| name | paradex-strategy-builder |
| description | Design, backtest, and reason about trading strategies for Paradex using MCP tools. Takes natural language strategy descriptions and turns them into structured trading plans with entry/exit rules, position sizing, risk parameters, and historical validation using Paradex kline and trade data. Supports strategy templates for common approaches (funding arb, mean reversion, momentum, grid trading, basis trading, short premium / covered strangle for options). Use this skill whenever the user asks to build a trading strategy for Paradex, wants to backtest an idea, design entry/exit rules, or asks about grid trading, funding arbitrage, mean reversion, momentum, or any systematic trading approach on Paradex. Trigger for "build me a bot", "trading plan", "backtest this idea", or "how would I trade [pattern] on Paradex". For full historical simulation (Sharpe, drawdown, equity curve), hand off to paradex-strategy-backtester.
|
| compatibility | Requires Paradex MCP server (mcp-paradex-py) |
| metadata | {"author":"tradeparadex","version":"1.3"} |
Paradex Strategy Builder
Translates trading ideas into structured, testable strategy specifications.

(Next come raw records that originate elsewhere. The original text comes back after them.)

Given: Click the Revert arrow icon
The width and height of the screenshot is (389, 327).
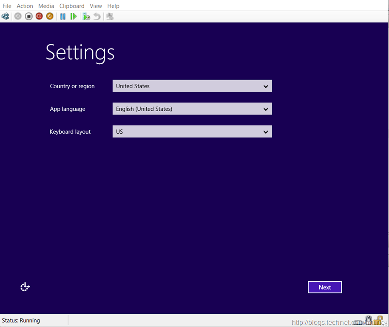Looking at the screenshot, I should coord(97,17).
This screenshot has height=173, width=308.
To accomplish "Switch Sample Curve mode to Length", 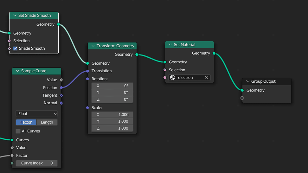I will [x=47, y=122].

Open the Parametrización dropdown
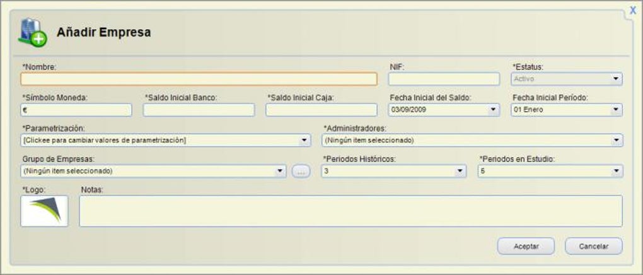click(304, 140)
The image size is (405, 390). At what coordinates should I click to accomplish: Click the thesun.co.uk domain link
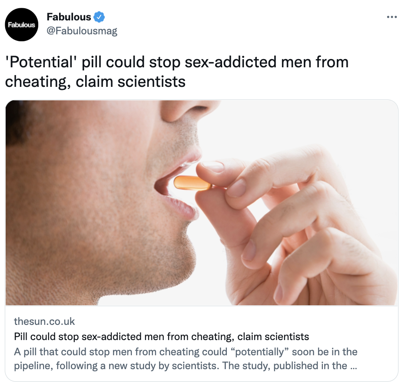(x=44, y=321)
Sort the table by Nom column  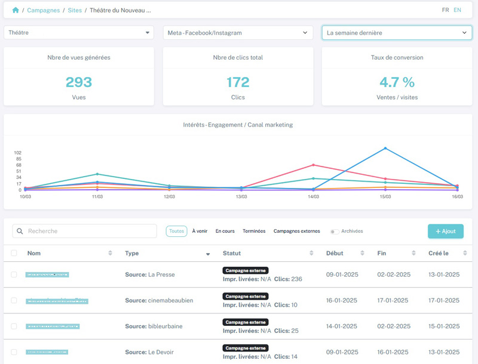[110, 254]
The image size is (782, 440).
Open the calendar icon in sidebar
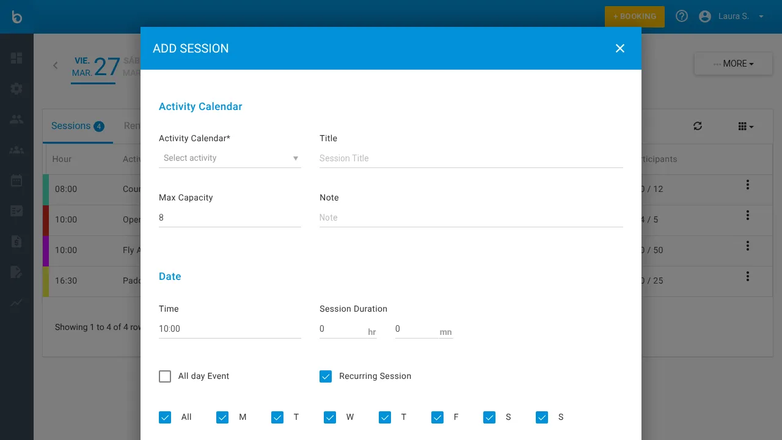16,180
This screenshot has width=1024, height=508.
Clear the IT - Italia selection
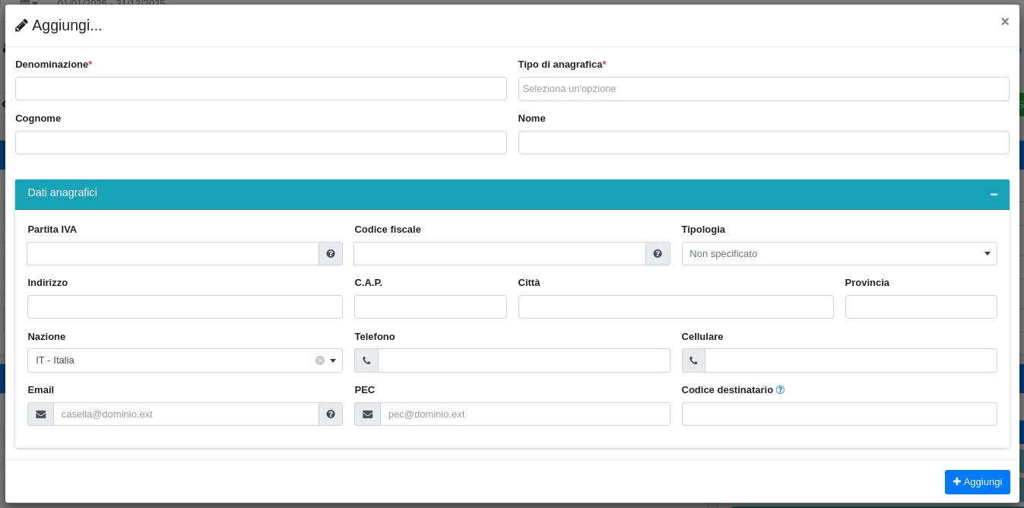[x=320, y=360]
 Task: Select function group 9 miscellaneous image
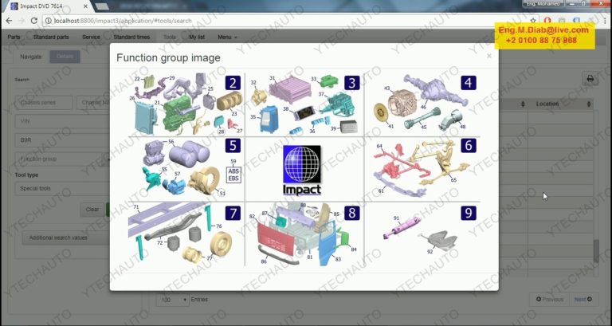(x=422, y=234)
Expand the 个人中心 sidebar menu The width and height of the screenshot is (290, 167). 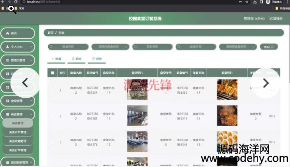18,47
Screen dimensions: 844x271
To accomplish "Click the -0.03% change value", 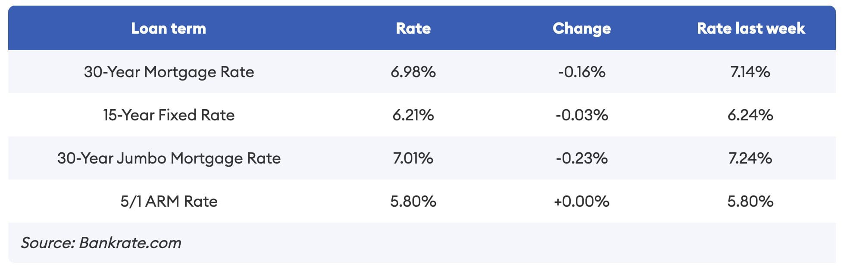I will (x=581, y=115).
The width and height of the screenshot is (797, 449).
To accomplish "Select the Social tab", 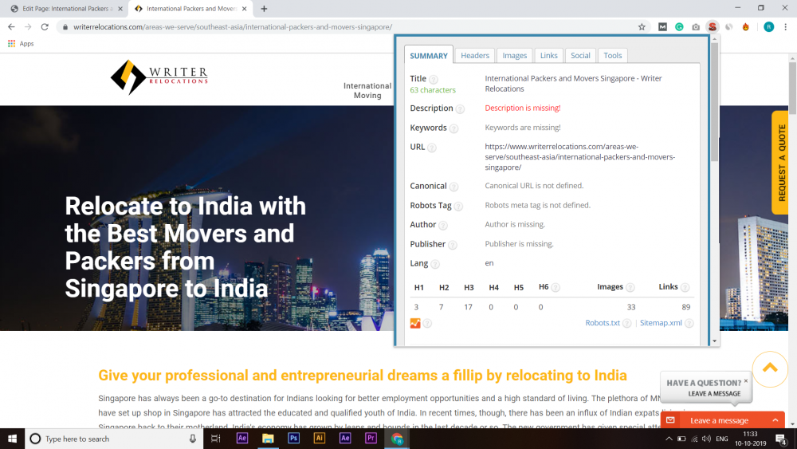I will [580, 55].
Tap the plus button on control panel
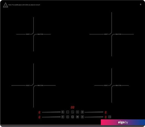The height and width of the screenshot is (127, 145). (77, 112)
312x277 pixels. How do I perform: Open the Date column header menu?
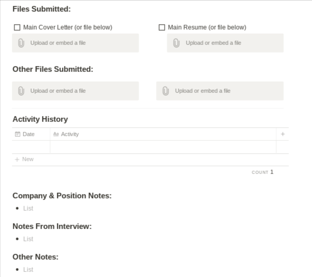click(29, 134)
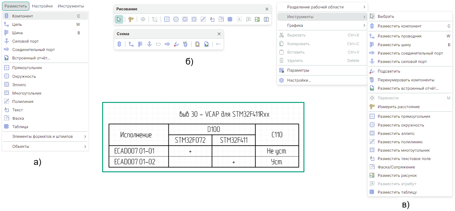Select Параметры in the context menu

pyautogui.click(x=298, y=70)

Uses Paradex MCP tools for historical data analysis and validation.
Important Boundary
This skill produces strategy designs and historical analysis — it does NOT
execute trades. If the user wants to execute, point them to the Paradex MCP
order management tools (available when authenticated) or the paradex-py SDK.

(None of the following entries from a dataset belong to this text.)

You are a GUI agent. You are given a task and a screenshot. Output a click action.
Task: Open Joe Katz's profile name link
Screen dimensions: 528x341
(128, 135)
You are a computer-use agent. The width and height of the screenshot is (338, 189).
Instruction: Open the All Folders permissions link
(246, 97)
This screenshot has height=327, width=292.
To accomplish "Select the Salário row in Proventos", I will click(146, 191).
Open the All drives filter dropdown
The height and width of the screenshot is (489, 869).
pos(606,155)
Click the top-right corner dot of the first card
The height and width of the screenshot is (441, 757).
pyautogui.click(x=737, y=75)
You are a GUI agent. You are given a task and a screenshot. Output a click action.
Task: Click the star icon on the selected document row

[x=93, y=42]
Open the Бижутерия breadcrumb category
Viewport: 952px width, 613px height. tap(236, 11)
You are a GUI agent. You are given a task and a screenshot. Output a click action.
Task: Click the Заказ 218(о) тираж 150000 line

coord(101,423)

Available MCP Tools for Strategy Development
| Tool | Strategy use |
|---|
paradex_klines | Historical price data for backtesting signals |
paradex_trades | Trade flow analysis for entry timing |
paradex_orderbook | Liquidity analysis for execution planning |
paradex_funding_data | Funding rate history for carry strategies |
paradex_market_summaries | Cross-market screening for opportunity detection |
paradex_markets | Tick sizes, position limits, min order sizes for realistic sizing |
paradex_bbo | Current spread for execution cost estimation |
Strategy Design Process
Step 1: Capture the Idea
Extract from the user's description:
- Market(s): Which Paradex market(s)? Or cross-market?
- Thesis: What market behavior does this exploit?

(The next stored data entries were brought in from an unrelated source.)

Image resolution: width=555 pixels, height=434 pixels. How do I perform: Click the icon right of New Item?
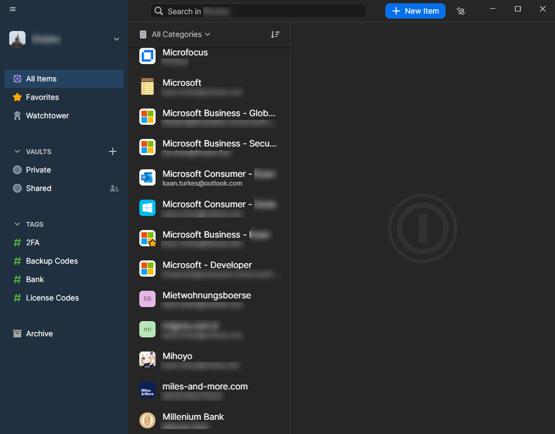(x=460, y=11)
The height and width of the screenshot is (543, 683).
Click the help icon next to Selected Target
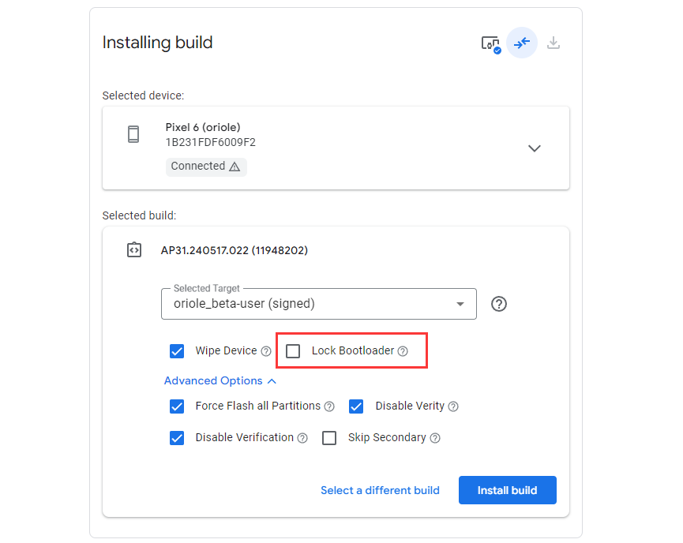[499, 304]
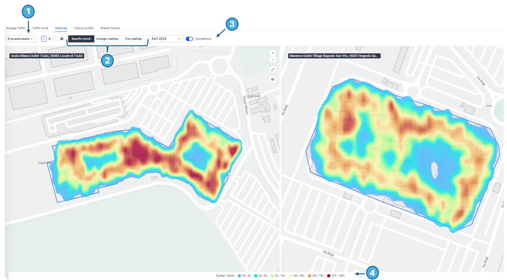Open the Evaluated assets dropdown
The height and width of the screenshot is (280, 507).
click(20, 39)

- Direction: Long-only, short-only, or both?
- Timeframe: Scalping (minutes), intraday (hours), swing (days), carry (weeks)?
- Edge source: Technical (price patterns), structural (funding), statistical (mean reversion)?
If the user's description is vague, ask clarifying questions.
If they want a template, offer one from the catalog below.
Step 2: Define Rules
Structure every strategy as:
STRATEGY: [Name]
MARKET: [market_id]
TIMEFRAME: [resolution for signals]
ENTRY RULES:
- Condition 1: [specific, measurable]
- Condition 2: [specific, measurable]
- Entry type: [market/limit] at [price logic]
- Position size: [sizing rule]
EXIT RULES:
- Take profit: [condition or price level]
- Stop loss: [condition or price level]
- Time stop: [max holding period if applicable]
- Trailing stop: [if applicable]
RISK PARAMETERS:
- Max position size: [in base currency and USD]
- Max loss per trade: [dollar or percentage]
- Max concurrent positions: [number]
- Max daily loss: [dollar or percentage, then halt]
FILTERS:
- Only trade when: [market regime, volume, spread conditions]
- Avoid when: [conditions that invalidate the edge]
Step 3: Historical Validation
Use MCP data to check if the strategy would have worked:
- Fetch historical data:
paradex_klines for the relevant period and resolution
- Compute signals: apply the entry/exit rules to historical data
- Count opportunities: how many entry signals in the lookback period?
- State the current regime explicitly using
paradex_klines before estimating outcomes.
For mean reversion: confirm the market is Ranging (ADX < 25, price oscillating). If it's
Trending, note that mean reversion strategies perform poorly in trend and the historical
signal count will likely be low. The regime assessment belongs BEFORE the win-rate estimate,
not after — the regime is what makes the backtest result meaningful or not.
- Estimate outcomes: for each signal, what would P&L have been?
Note: This is NOT a rigorous backtest — it's a sanity check. True backtesting
requires accounting for fills, slippage, fees, and execution timing that we
can't precisely simulate from kline data alone.
What to report:
- Number of signals generated in lookback period
- Win rate (% of signals where take-profit would have hit before stop-loss)
- Average winner size vs. average loser size
- Maximum consecutive losses
- Estimated total P&L (gross, before fees/slippage)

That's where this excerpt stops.